Is this a retreat? Not as much as you might think. As Windows 7 is not designed for touch in any more than a cosmetic sense, to push it on a form factor that it is hardly suited for would be at best quixotic. At worse, it could be harmful to the company’s future tablet projects.
And those projects are coming on fast. In short order, expected in little more than a year from now, Microsoft will likely have unleashed Windows 8, and a slew of new tablet hardware on the world. At that point, the Windows 7 issues are over. So the company can afford to let touch slide, this year and for the last time, as it has plans for 2012.
That does cede the market to Apple and Google (ha) for now, but what else can Redmond do?

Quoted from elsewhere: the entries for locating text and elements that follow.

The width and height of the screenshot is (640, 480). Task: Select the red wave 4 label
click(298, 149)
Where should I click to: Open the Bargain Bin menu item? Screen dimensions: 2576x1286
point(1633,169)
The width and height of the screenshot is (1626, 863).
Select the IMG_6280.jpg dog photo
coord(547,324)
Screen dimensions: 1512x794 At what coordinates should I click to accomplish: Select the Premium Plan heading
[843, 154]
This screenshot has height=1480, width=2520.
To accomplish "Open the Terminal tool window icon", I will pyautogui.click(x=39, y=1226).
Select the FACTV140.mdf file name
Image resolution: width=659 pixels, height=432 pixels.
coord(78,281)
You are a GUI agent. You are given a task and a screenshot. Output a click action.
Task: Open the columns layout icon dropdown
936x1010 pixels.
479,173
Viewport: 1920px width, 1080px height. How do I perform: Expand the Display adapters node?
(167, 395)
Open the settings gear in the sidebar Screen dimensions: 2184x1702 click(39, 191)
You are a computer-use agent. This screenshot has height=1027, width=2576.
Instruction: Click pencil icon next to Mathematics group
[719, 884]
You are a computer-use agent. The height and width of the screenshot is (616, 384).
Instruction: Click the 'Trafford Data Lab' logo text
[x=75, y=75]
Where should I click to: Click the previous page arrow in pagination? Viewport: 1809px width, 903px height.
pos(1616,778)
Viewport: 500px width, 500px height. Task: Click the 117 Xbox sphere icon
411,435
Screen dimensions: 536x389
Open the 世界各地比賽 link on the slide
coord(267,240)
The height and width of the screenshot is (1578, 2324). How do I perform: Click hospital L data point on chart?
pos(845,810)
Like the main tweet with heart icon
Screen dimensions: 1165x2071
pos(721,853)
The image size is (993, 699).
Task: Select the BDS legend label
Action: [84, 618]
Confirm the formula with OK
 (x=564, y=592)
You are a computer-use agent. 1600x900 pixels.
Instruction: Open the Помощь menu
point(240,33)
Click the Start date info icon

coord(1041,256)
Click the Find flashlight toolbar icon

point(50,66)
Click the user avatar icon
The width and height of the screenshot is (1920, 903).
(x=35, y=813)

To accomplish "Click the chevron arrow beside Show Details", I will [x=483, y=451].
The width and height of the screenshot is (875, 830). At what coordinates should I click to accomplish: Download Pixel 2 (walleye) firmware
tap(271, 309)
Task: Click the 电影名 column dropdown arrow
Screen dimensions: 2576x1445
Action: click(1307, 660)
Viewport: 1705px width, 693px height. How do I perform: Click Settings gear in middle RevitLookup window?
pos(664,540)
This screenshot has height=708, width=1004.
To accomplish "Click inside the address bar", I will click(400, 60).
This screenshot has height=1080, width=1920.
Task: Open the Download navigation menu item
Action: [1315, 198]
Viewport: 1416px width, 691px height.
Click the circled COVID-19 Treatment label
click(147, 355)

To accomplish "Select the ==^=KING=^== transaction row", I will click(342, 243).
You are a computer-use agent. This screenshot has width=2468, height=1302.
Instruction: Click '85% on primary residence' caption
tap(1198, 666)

Push poorly developed Windows 7 tablets and hope for a miracle? That is hardly a winning strategy.
Instead, Microsoft is focusing on two main goals with its ad campaign: selling more Windows 7 licences, and upselling people to Office 2010. This is not a surprise. Both products have been well received by the larger technology community and generate high profit margins for their creator. In fact, Microsoft claims that it wants to sell several hundred million more copies of Windows 7. And that in the one year before Windows 8.
Two demographics are being targeted: ‘home honchos,’ adults who use technology for ‘personal organization,’ and ‘media moderates,’ also adults, who use their computers for entertainment. If you are either of those, and I bet you are, expect some tailored ads to pester you between now and the end of the year to pick up a new Windows 7 machine.